Представил Васька другую картину, с названием Будущие геологи, где парни и девушки стоят на подиуме перед портиком Горного института у Геракла и Прозерпины, некоторые в распахнутых шинелях, а один и вовсе на костылях.
И вдруг Васька сделал такое открытие странное, что суть геологии и горного дела промежуточная, что конечного продукта горные специалисты не дают: найдут они минералы, их растолкут в порошок, чтобы сделались краски, найдут нефть — очистят ее, чтобы сделать керосин. А Васька картину напишет этими красками, разводя их этим керосином, и никто не скажет: вот творение медлительной природы или, какого-нибудь резвого бога, — будет та картина конечным и неоспоримым продуктом человеческой работы.
Васька ухмыльнулся ехидно:
— Прижал я вас, мужики, прижал, гордецы-романтики. — Интерес к геологам у Васьки тут же пропал, оставив в душе сомнение.
Васька представил Юну в шинели, туго подпоясанную, с заправленным под ремень пустым рукавом. Через плечо у нее полевая сумка, а в руке тубус с чертежами. Юна стоит в трамвае, место ей уступили, но она не замечает. И называется — Задумалась.
Нет у нас с тобой ничего, кроме детства и кроме войны, — сказала она так отчетливо, что Васька повернулся лицом к оттоманке, откуда, как ему показалось, шел ее голос.
Она сидела, положив на колени свои прекрасные гибкие руки.
Иногда я летаю. Взмахну руками и полечу.
И она полетела.
Васька спроецировал на холст летящую ее.
Я тебе о детстве рассказывала, а ты что натворил? Летающую потаскушку.
Васька засопел недовольно, но и смущенно.
Не во всем ты права, — сказал он. — Кроме детства и кроме войны у нас уже кое-что накопилось. У меня, например, ты.
Неохотно, он все же обратил память к войне и ничего не увидел — заслонили войну три Петра, лежащие на паркете у толстых уродливых ножек чужого обеденного стола.
Кто же окровавленные страницы вырвал и унес книгу? — подумал Васька. — Да мало ли их, любознательных. Скорее всего телефонисты.
Васька смотрел на чистый, туго натянутый холст и в белизне его видел гладь беспредельной темной воды — пустоту.

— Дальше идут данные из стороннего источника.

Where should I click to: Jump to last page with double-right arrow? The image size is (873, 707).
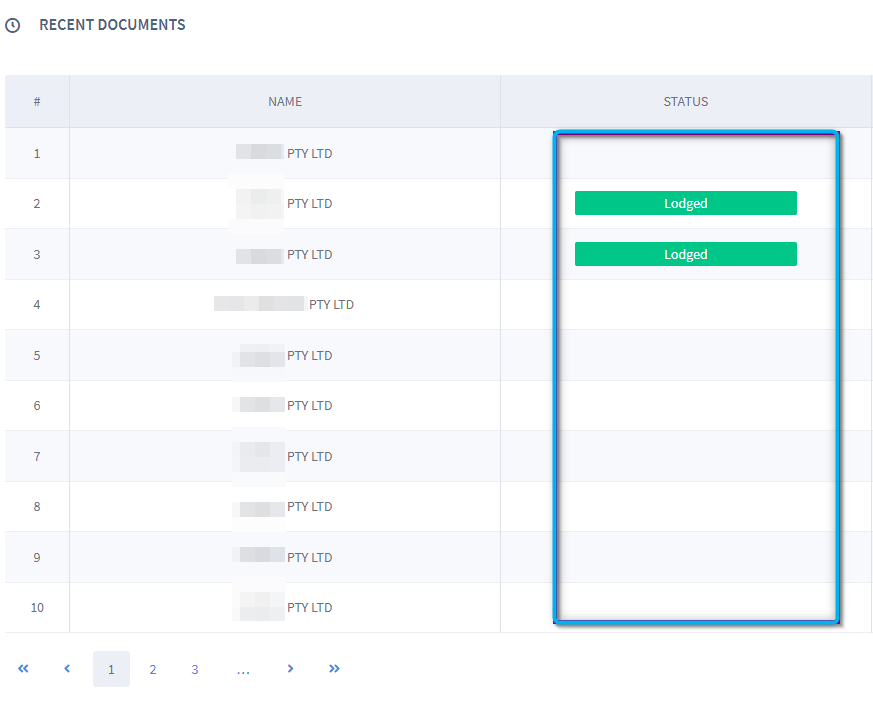[x=334, y=669]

Васька лег и закрыл глаза. В темноте молчащего мозга сначала редкие, с длинными промежутками, потом все учащаясь, пошли вспыхивать искры, цвет их был пронзителен, как в хрустальных подвесках люстры. Угасая, они оставляли после себя цветные следы, слабые, как пятна жиденькой акварели. Пятна эти складывались во что-то знакомое и позабытое.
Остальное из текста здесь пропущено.